Supply Chain Attacks: A Closer Look

We, as Foregenix and as a security community, have seen our fair amount of breaches publicised the last year or so. Many of them are your run-of-the-mill breach where software is out-of-date, which provides an avenue for attackers within your infrastructure; or a phishing email that is sent to a list of potential targets to act upon it. We have also seen an increase in a certain category of attacks called a supply chain attack. But, what is a supply chain attack and why should you care?

A supply chain attack is an attack that targets individuals indirectly, through a vulnerable element in their supply chain. This element would be used by the targeted individual on day-to-day operations and/or be relied upon. An attacker compromising that element may in some cases, by extension, mean compromising the targeted individual operations and data as well. A supply chain attack can be targeted or blind.

• Targeted supply chain attack: A targeted attack means that there is a clearly defined target at the end of it. For example, the attacker’s main target is entity B, however, he/she will compromise entity A to get their end goal of compromising entity B. This also means an amount of reconnaissance has taken place beforehand to prove that reliance.
• Blind supply chain attack: In this type of attack there is no visible end goal. An entity is compromised in order to gain access to as many organisations that rely upon it as possible and then make as much use of those subsequent compromises as possible. They may yield some interesting targets or they may not.

Now let us have a look at some of the “famous” supply chain attacks to start putting the theory into practice:

• RSA/Lockheed Martin breach: On March 2011, RSA announced a breach to their systems. The spoils of that breach included data that could compromise the security of SecureID’ two factor authentication tokens. RSA never actually confirmed the content of what the attackers acquired. It was speculated that the attackers obtained access to the seed keys that are used in the calculation of the one-time password displayed on the screen of that token. Later that year, Lockheed Martin was the victim of a cyber-attack, attributing the success of the attack largely to the theft of the data for the RSA tokens. Lockheed Martin subsequently replaced all RSA SecureID tokens provided to the employees.
• Target breach: In 2014, Target announced a breach of its systems resulting in the theft of around 110 million of its customers’ credit cards. The way inside Target was traced to a HVAC firm that had VPN credentials for the use of electronic billing, contract submission and project management. For an attacker to move from an externally accessible area to sensitive ones, let alone the POS network, there needed to be other controls failing as well. However. the initial entry point was that of the HVAC firm.
• Petya/NotPetya: Petya/NotPetya ransomware started making  the rounds in mid-2017. It was designed as ransomware but ended up being a wiper; as there was no way for someone to recover their files, either paid or via a decryptor. The attackers, in this case, compromised the update server of the vendor of a popular Ukranian accounting software. When the update process kicked in, the malicious code would be downloaded on the victim’s PC and start doing its thing. This is a perfect example of a blind supply chain attack.
• CCleaner: Another 2017 supply chain attack that utilised the update mechanism of a popular software used by millions of people around the world. In this case it appears that the build server was somehow compromised to include malicious code in the actual software updates. This was later pushed to the update servers leading to a significant amount of compromised end-user systems. What makes this attack unique is the fact that it was a staged attack and part blind/part targeted. While the first stage of the malicious code would download and execute on all victims that updated their software; the second stage would only be downloaded and executed on victims that were part of large organisations, based on a filter in the malwares Command-and-Control server.

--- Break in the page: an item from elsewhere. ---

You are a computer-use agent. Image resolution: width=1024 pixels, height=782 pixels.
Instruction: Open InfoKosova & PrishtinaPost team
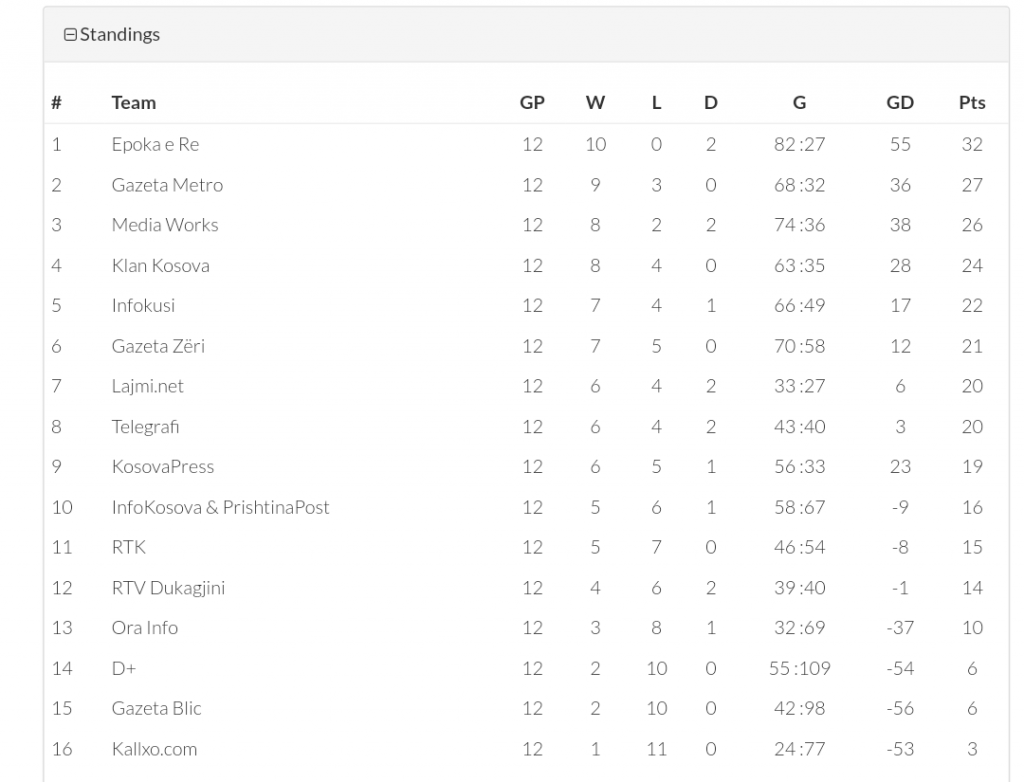tap(221, 507)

So! It looks like supply chain attacks are gaining popularity and are going nowhere anytime soon. As such, all organisations need to include and model such an attack vector on their risk management framework and processes. Nevertheless, how does one go about mitigating such an attack? Here are few ideas:

Security Architecture: It all starts with architecture.

• Carefully catalogue all external dependencies and connections to start introducing security controls around them.
• Properly segment systems that are accessible externally from the rest of the network.
• Do not accept installing a third party solution on your own network. There are a few vendors that will only offer support if you install their own remote access gateway on your network. This is a common practice with one big vendor on the telecommunications industry and the industrial systems industry. If there is no other way around this, then integrate this in your monitoring solution so it does not present a black hole in your network. Build additional controls around it, such as isolating it from the rest of your network and only open access inbound subject to a ticketing process.
• Apply the concept of least privilege for whatever you introduce in your network.

Application whitelisting: This may (if a separate update process kicks in) or may not (if a legitimate executable performs the update) stop a malicious update being pushed to the users depending on the software's update process . However, it will at the very least provide you with a baseline of approved installed software and processes running on your systems so you can guard against them.

As is evident from the points above, defending against a supply chain attack is not an easy feat. As such it comes down to each organisation and its risk appetite to decide the controls that can put in place to mitigate against it. We will reiterate at this point that it appears that Supply Chain Attacks are gaining popularity and at the very least should be modelled in each organisation's risk framework. At the end of the day, it is better to know your shortcomings than not knowing you have them at all.